Friday, October 12, 2012

Is it time to stick a fork in internal cost recovery?

"Stabby" by Amy McTigue
Apologies in advance to those working in departments or agencies based on cost recovery models or whose work itself is to manage internal cost recovery processes within the public sector; what follows isn't a discussion about you, your worth or your dedication to public service in so much as a discussion (at the conceptual level) about the cost recovery model within which you are working.


Here's my understanding of how cost recovery works

Agencies based on cost-recovery models are usually ones that provide common yet specialized services to other departments and agencies; common so much they are in demand by all of the organizations they serve and specialized in so much as they usually pertain to one specific service (e.g. information technology, learning and development, legal services, etc).

The rationale is that centralizing these services and administering them centrally costs less than administering them in a distributed fashion, and intuitively this seems to make sense.
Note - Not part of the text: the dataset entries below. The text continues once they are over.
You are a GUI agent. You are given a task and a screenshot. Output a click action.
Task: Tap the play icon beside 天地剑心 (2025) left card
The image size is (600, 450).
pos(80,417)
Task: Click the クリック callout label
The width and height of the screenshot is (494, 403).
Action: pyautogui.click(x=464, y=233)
What I don't understand, and what I've been thinking about a lot this past week is why organizations bother building infrastructure to recover costs from what is (at the end of the day) just another part of the same organization. Why do organizations insist on moving monies from one area to another knowing full well that they will be passed on again to the organization who will ultimately deliver the service for which the money is allocated. Here's what I mean (click the image to enlarge):




Imagine that the box above represents the entire enterprise. Within that enterprise Org Alpha is in charge of the monies, Org Bravo is responsible for mandate "Y" and Org Charlie is a supporting service based organization that has to deliver Service "X" to all of the organizations within the enterprise.
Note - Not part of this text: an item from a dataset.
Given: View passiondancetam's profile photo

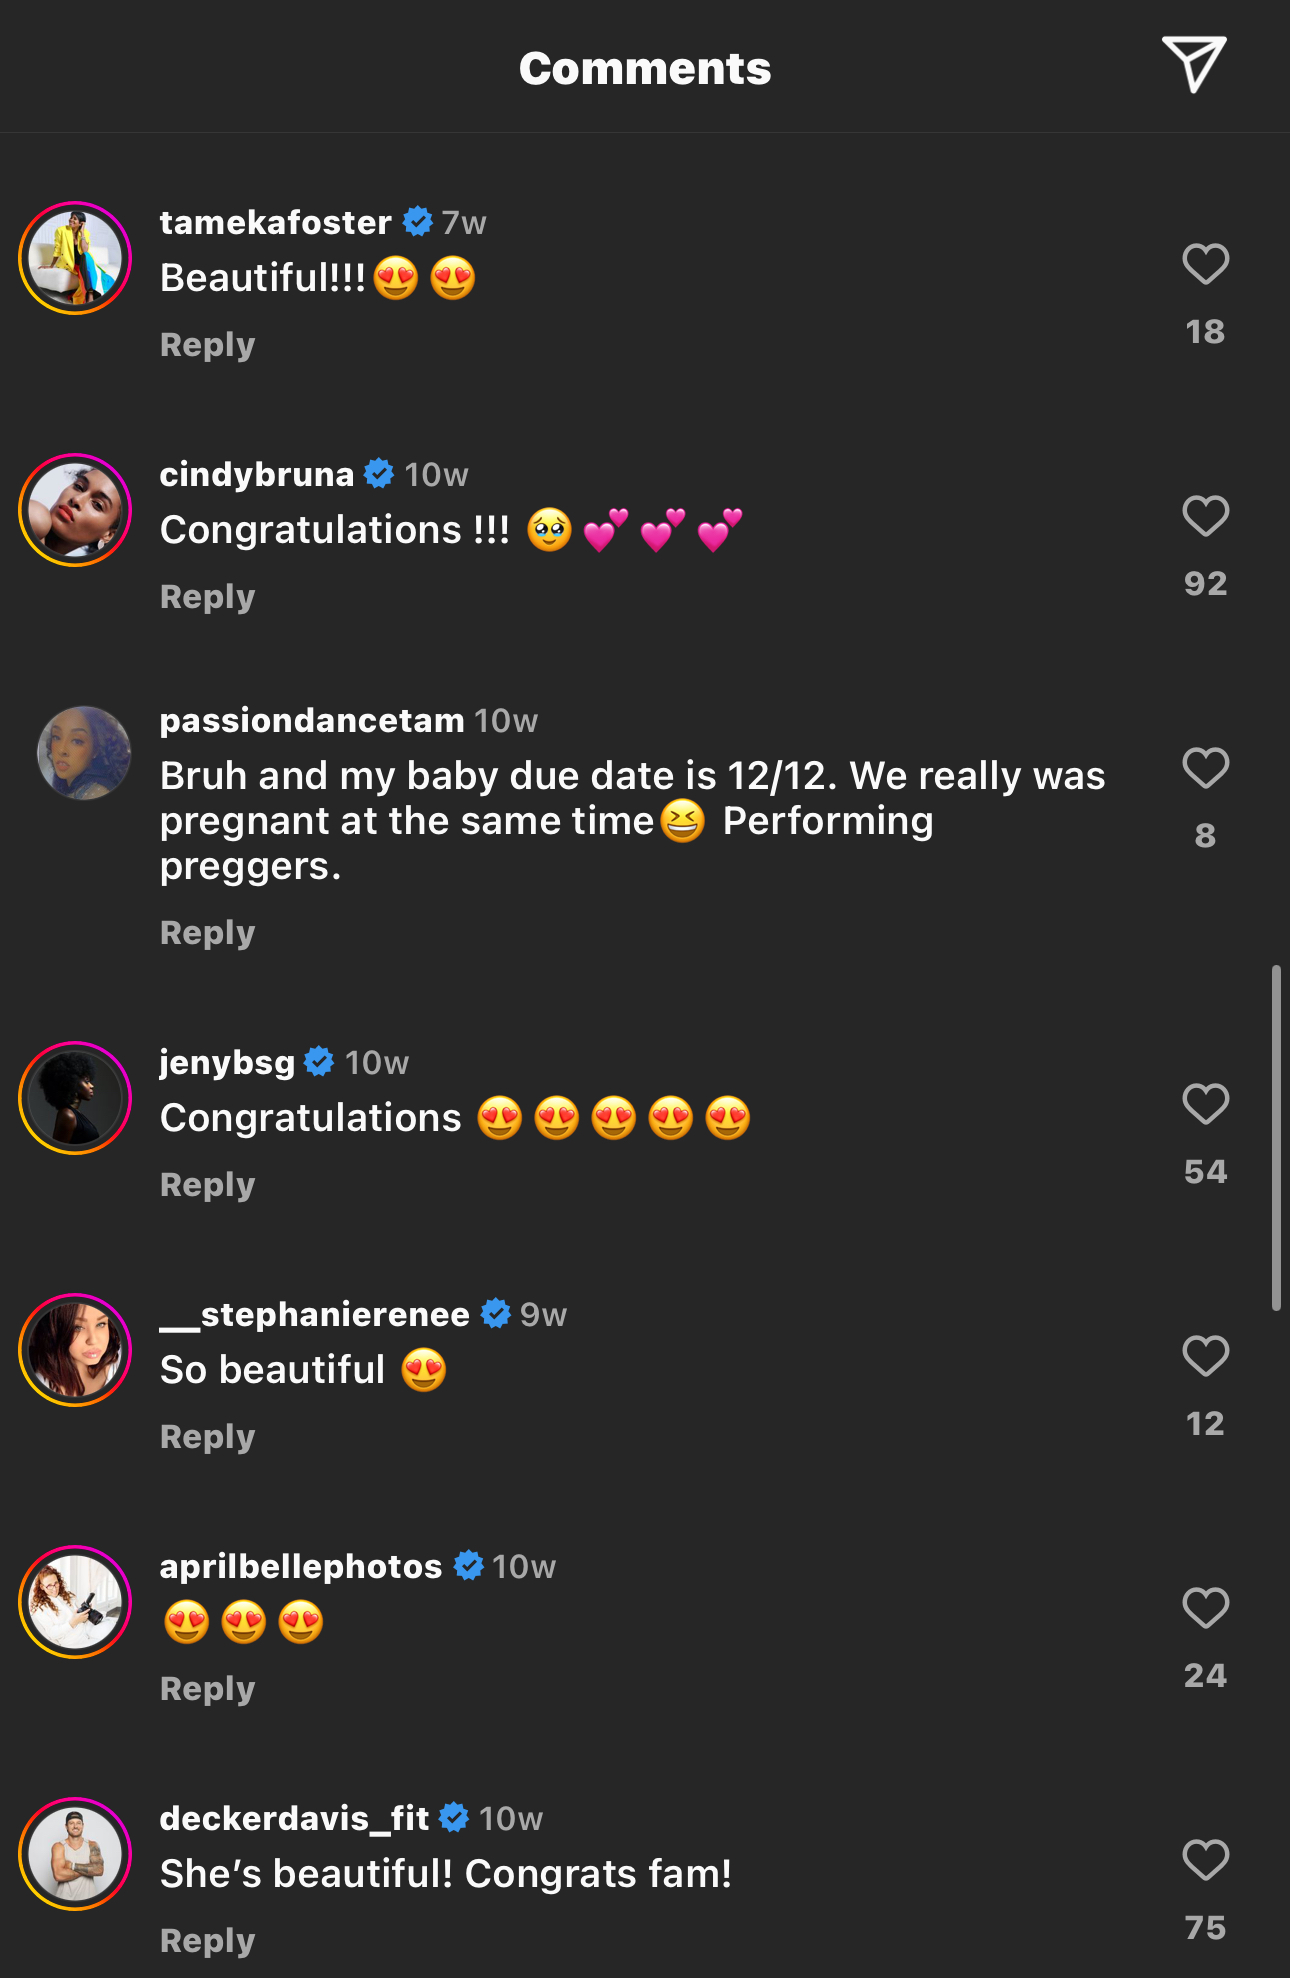Looking at the screenshot, I should (83, 753).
In order to Org Bravo to achieve its mission it gets funding from Org Alpha and in turn redistributes a portion of it to Org Charlie in exchange for Service "X". This results in funds being sent and received twice along the path and likely results in a portion of those resources being burned in the transaction as people need to manage that process.

My question is this: If the enterprise knows that the ultimate destination for a subset of the funds is Org Charlie and knows that those funds are required to deliver the necessary and valuable Service "X", why not simply send the funds directly?

If enterprise resources are scarce, and there is a common understanding that all of the Orgs are a part of the same enterprise, the thought of burning even a small fraction of the enterprise's precious resources as those resources are moved should give rise to a cost avoidance strategy whereby the enterprise moves resources as little as possible prior to directing Orgs to expend them. Why doesn't the enterprise simply declare the importance of these value added services as self-evident and do away with the additional resource shuffling? (again, click to enlarge)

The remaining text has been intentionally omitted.